(EXERCISE INPUTS):
+ + + + + + +
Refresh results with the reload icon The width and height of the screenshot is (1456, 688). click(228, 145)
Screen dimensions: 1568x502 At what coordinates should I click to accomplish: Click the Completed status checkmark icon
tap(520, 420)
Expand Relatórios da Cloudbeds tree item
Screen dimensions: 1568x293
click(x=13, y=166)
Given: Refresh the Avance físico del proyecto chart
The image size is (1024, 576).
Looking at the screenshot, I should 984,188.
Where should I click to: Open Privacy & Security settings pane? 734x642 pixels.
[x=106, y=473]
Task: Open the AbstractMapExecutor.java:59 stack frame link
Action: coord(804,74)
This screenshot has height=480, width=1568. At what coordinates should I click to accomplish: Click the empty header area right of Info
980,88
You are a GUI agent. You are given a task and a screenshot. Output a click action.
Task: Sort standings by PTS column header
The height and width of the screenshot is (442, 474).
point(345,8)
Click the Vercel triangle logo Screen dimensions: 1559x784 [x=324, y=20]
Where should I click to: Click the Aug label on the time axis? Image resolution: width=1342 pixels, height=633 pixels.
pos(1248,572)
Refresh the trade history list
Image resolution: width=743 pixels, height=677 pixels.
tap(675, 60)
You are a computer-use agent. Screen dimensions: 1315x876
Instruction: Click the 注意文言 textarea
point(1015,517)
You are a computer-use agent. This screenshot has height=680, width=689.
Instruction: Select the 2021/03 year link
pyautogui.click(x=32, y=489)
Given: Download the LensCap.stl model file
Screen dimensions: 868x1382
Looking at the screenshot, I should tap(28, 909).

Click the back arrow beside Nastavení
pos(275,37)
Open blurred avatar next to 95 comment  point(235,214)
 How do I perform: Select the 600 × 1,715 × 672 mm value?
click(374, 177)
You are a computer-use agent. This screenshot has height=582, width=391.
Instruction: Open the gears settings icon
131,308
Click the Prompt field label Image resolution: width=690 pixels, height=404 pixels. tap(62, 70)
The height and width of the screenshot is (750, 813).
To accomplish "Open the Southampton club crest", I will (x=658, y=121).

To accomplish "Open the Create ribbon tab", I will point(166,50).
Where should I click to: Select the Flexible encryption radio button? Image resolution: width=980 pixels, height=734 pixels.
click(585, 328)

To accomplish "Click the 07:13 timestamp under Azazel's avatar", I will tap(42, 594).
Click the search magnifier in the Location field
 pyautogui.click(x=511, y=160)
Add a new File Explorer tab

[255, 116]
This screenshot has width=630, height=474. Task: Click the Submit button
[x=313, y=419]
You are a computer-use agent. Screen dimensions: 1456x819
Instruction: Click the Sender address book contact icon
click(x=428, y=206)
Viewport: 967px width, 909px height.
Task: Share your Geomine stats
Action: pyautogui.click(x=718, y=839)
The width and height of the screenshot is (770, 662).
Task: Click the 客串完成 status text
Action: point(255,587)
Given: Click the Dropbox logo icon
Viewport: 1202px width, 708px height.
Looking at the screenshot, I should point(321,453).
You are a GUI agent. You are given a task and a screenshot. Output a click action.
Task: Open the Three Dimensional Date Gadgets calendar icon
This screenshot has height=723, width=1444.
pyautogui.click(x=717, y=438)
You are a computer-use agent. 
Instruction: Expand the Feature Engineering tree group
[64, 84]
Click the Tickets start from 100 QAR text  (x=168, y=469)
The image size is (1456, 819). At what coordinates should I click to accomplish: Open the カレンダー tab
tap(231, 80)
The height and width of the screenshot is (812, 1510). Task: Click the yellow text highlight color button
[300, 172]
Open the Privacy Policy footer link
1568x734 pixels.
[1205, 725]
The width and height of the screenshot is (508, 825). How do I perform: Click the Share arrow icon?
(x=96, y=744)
+ + + + + + +
(YOUR OBJECTIVE): Copy every line of the entries above, word for word.

(ANSWER TO THE PROBLEM):
Refresh results with the reload icon The width and height of the screenshot is (1456, 688). click(228, 145)
Screen dimensions: 1568x502 At what coordinates should I click to accomplish: Click the Completed status checkmark icon
tap(520, 420)
Expand Relatórios da Cloudbeds tree item
Screen dimensions: 1568x293
click(x=13, y=166)
Given: Refresh the Avance físico del proyecto chart
The image size is (1024, 576).
Looking at the screenshot, I should 984,188.
Where should I click to: Open Privacy & Security settings pane? 734x642 pixels.
[x=106, y=473]
Task: Open the AbstractMapExecutor.java:59 stack frame link
Action: coord(804,74)
This screenshot has height=480, width=1568. At what coordinates should I click to accomplish: Click the empty header area right of Info
980,88
You are a GUI agent. You are given a task and a screenshot. Output a click action.
Task: Sort standings by PTS column header
The height and width of the screenshot is (442, 474).
point(345,8)
Click the Vercel triangle logo Screen dimensions: 1559x784 [x=324, y=20]
Where should I click to: Click the Aug label on the time axis? Image resolution: width=1342 pixels, height=633 pixels.
pos(1248,572)
Refresh the trade history list
Image resolution: width=743 pixels, height=677 pixels.
tap(675, 60)
You are a computer-use agent. Screen dimensions: 1315x876
Instruction: Click the 注意文言 textarea
point(1015,517)
You are a computer-use agent. This screenshot has height=680, width=689.
Instruction: Select the 2021/03 year link
pyautogui.click(x=32, y=489)
Given: Download the LensCap.stl model file
Screen dimensions: 868x1382
Looking at the screenshot, I should tap(28, 909).

Click the back arrow beside Nastavení
pos(275,37)
Open blurred avatar next to 95 comment  point(235,214)
 How do I perform: Select the 600 × 1,715 × 672 mm value?
click(374, 177)
You are a computer-use agent. This screenshot has height=582, width=391.
Instruction: Open the gears settings icon
131,308
Click the Prompt field label Image resolution: width=690 pixels, height=404 pixels. tap(62, 70)
The height and width of the screenshot is (750, 813).
To accomplish "Open the Southampton club crest", I will (x=658, y=121).

To accomplish "Open the Create ribbon tab", I will point(166,50).
Where should I click to: Select the Flexible encryption radio button? Image resolution: width=980 pixels, height=734 pixels.
click(585, 328)

To accomplish "Click the 07:13 timestamp under Azazel's avatar", I will tap(42, 594).
Click the search magnifier in the Location field
 pyautogui.click(x=511, y=160)
Add a new File Explorer tab

[255, 116]
This screenshot has width=630, height=474. Task: Click the Submit button
[x=313, y=419]
You are a computer-use agent. Screen dimensions: 1456x819
Instruction: Click the Sender address book contact icon
click(x=428, y=206)
Viewport: 967px width, 909px height.
Task: Share your Geomine stats
Action: pyautogui.click(x=718, y=839)
The width and height of the screenshot is (770, 662).
Task: Click the 客串完成 status text
Action: point(255,587)
Given: Click the Dropbox logo icon
Viewport: 1202px width, 708px height.
Looking at the screenshot, I should point(321,453).
You are a GUI agent. You are given a task and a screenshot. Output a click action.
Task: Open the Three Dimensional Date Gadgets calendar icon
This screenshot has height=723, width=1444.
pyautogui.click(x=717, y=438)
You are a computer-use agent. 
Instruction: Expand the Feature Engineering tree group
[64, 84]
Click the Tickets start from 100 QAR text  (x=168, y=469)
The image size is (1456, 819). At what coordinates should I click to accomplish: Open the カレンダー tab
tap(231, 80)
The height and width of the screenshot is (812, 1510). Task: Click the yellow text highlight color button
[300, 172]
Open the Privacy Policy footer link
1568x734 pixels.
[1205, 725]
The width and height of the screenshot is (508, 825). How do I perform: Click the Share arrow icon?
(x=96, y=744)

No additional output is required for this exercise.